### PASSAGE SHOWN
[Start of Attachment]

The major U.S. index futures are pointing to a higher open on Wednesday with the tech-heavy Nasdaq potentially reaching another new record high.

While the Dow futures are pointing to a slightly higher open, rising by just 30 points, the Nasdaq futures are up by 79 points.

The Nasdaq may continue to benefit from gains by big-name tech companies such as Apple (AAPL), Amazon (AMZN), Facebook (FB) and Google parent Alphabet (GOOGL), which are all moving higher in pre-market trading.

Early trading activity may be somewhat subdued, however, as traders look ahead to the Federal Reserve's monetary policy announcement this afternoon.

The Fed is widely expected to leave interest rates and policy unchanged, but traders will pay close attention to the accompanying statement for clues about future policy changes.

Some investors are hoping the Fed will provide more clarity about the unlimited bond purchasing programs announced in March.

The central bank is also due to provide its first economic projections since the coronavirus crisis began, which could impact traders' generally optimistic outlook for a quick economic recovery.

After moving significantly higher over the past several sessions, stocks gave back some ground during trading on Tuesday, although strength among technology stocks lifted the tech-heavy Nasdaq to a new record high.

The Nasdaq pulled back off its best levels after topping 10,000 for the first time but still closed up 29.01 points or 0.3 percent at 9,953.75. Meanwhile, the Dow slumped 300.14 points or 1.1 percent to 27,272.30 and the S&P 500 slid 25.21 points or 0.8 percent at 3,207.18.

The weakness on Wall Street partly reflected profit taking, as traders cashed in on the strong gains posted in recent sessions.

[End of Attachment]

[Stored data entries]
[Start of Attachment]

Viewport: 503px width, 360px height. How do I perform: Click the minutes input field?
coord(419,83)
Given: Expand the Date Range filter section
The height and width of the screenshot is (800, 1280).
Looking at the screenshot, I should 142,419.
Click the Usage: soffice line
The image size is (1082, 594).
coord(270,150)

[End of Attachment]

### PROBLEMS TO SOLVE
1 – At what level did the Nasdaq close on Tuesday, according to the stock market report?
2 – Please repeat everything in the stock market report from "The Nasdaq pulled" down to "percent at 3,207.18.".
3 – Translate this sentence from the stock market report into Spanish: "The Fed is widely expected to leave interest rates and policy unchanged, but traders will pay close attention to the accompanying statement for clues about future policy changes."

### PER-TASK OUTPUTS
1 – 9,953.75

2 –
The Nasdaq pulled back off its best levels after topping 10,000 for the first time but still closed up 29.01 points or 0.3 percent at 9,953.75. Meanwhile, the Dow slumped 300.14 points or 1.1 percent to 27,272.30 and the S&P 500 slid 25.21 points or 0.8 percent at 3,207.18.

3 – Se espera ampliamente que la Fed deje sin cambios las tasas de interés y la política, pero los operadores prestarán mucha atención al comunicado que la acompaña en busca de pistas sobre futuros cambios de política.